Im libanesischen Restaurant sofort der Neid auf die beiden verliebten Frauen. Ich muss sogar ein wenig lauschen. Die eine sagt zu der anderen: „Du toppst alles!“

Bei der Lesung hört man mir zu, auch Bov und Tristan sind gekommen, und das gibt mir einen Anker, der mich den Lärm in der Kneipe vergessen lässt, auch das eine oder andere anscheinend missgünstige oder gelangweilte Gesicht. Die Stadt zeigt sich ganz verwandelt durch ein wenig Sonnenschein. Mehr Freundlichkeit wagen! Aber nicht zu viel.

Berlin rück

Im Abteil. Eine Mutter in grünem Turnanzugsoberteil und Jeans, Spiegelleserin, trotzdem sympathisch. Ihre beiden lesebegeisterten Kinder (Junge - Sportseiten, vor allem Eishockey, Mädchen - Cornelia Funke). Dazu rechts von mir zwei Jungs um die zwanzig, der eine mit historischem Roman (Der Frevel des Clodius), der andere mit Zeitschrift (neon). Nicht, dass ich hier spionieren würde. Draußen schöner Herbst, Wolkenherden über der Landschaft, es wird alles gelb.

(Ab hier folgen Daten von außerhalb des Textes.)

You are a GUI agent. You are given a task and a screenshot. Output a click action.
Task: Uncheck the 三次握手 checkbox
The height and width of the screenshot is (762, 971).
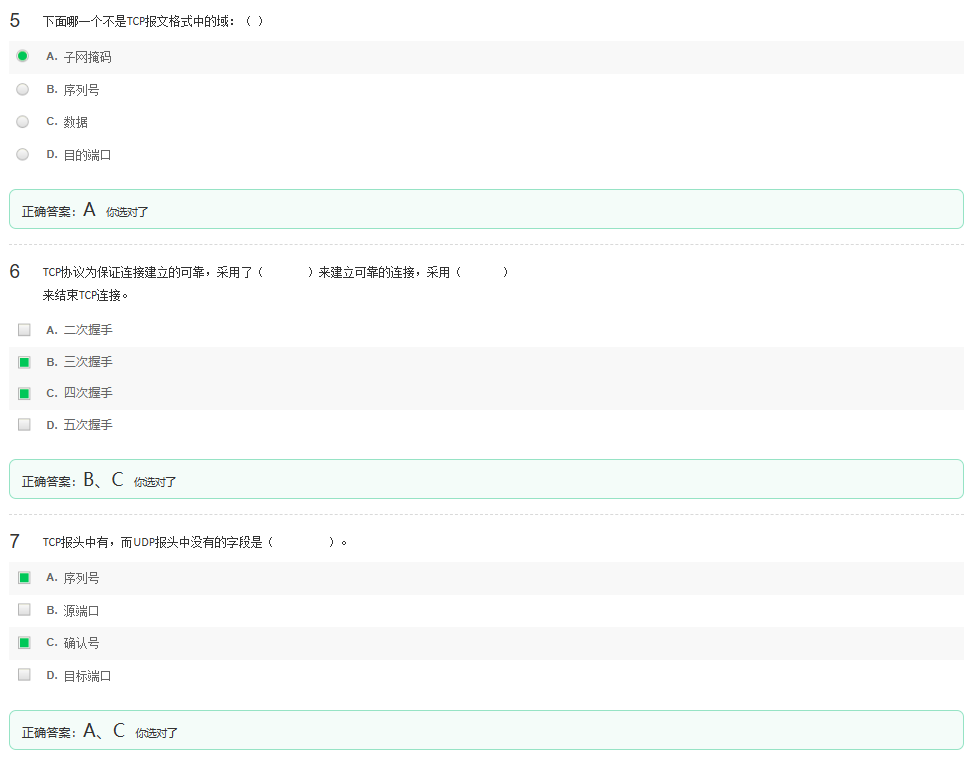24,362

Die Eishockey-Zeitung des Jungen ist voller Poesie: "IceTigers vor Tor eiskalt, DEG stirbt in Schönheit." Rechts neben mir die "neon": "Wie fühlt sich das an, an einer Sexorgie teilzunehmen?" Dazu Bilder von nackten Menschen im Wald. Man braucht den Blick des Anthropologen.

Vorhin Angler am See und Windparks, ehemaliger Osten, noch sichtbar. Jetzt hier, hinter Braunschweig, immernochiger Westen und Windparks. Die Windparks stellen die Einheit Deutschlands her. Wind auch immer aus der gleichen Richtung.

Der Eishockey-Junge trägt alle Eishockeyergebnisse, von denen er durch seine Zeitung erfahren hat, von Hand in ein Rechenheft ein. Auch eine Form von Glück, wie ich weiß.

Nichts passiert, das ist gut. Die Kinder steigen aus, sie hatten mit der Spiegelleserin nichts zu tun, wie ich überrascht feststelle.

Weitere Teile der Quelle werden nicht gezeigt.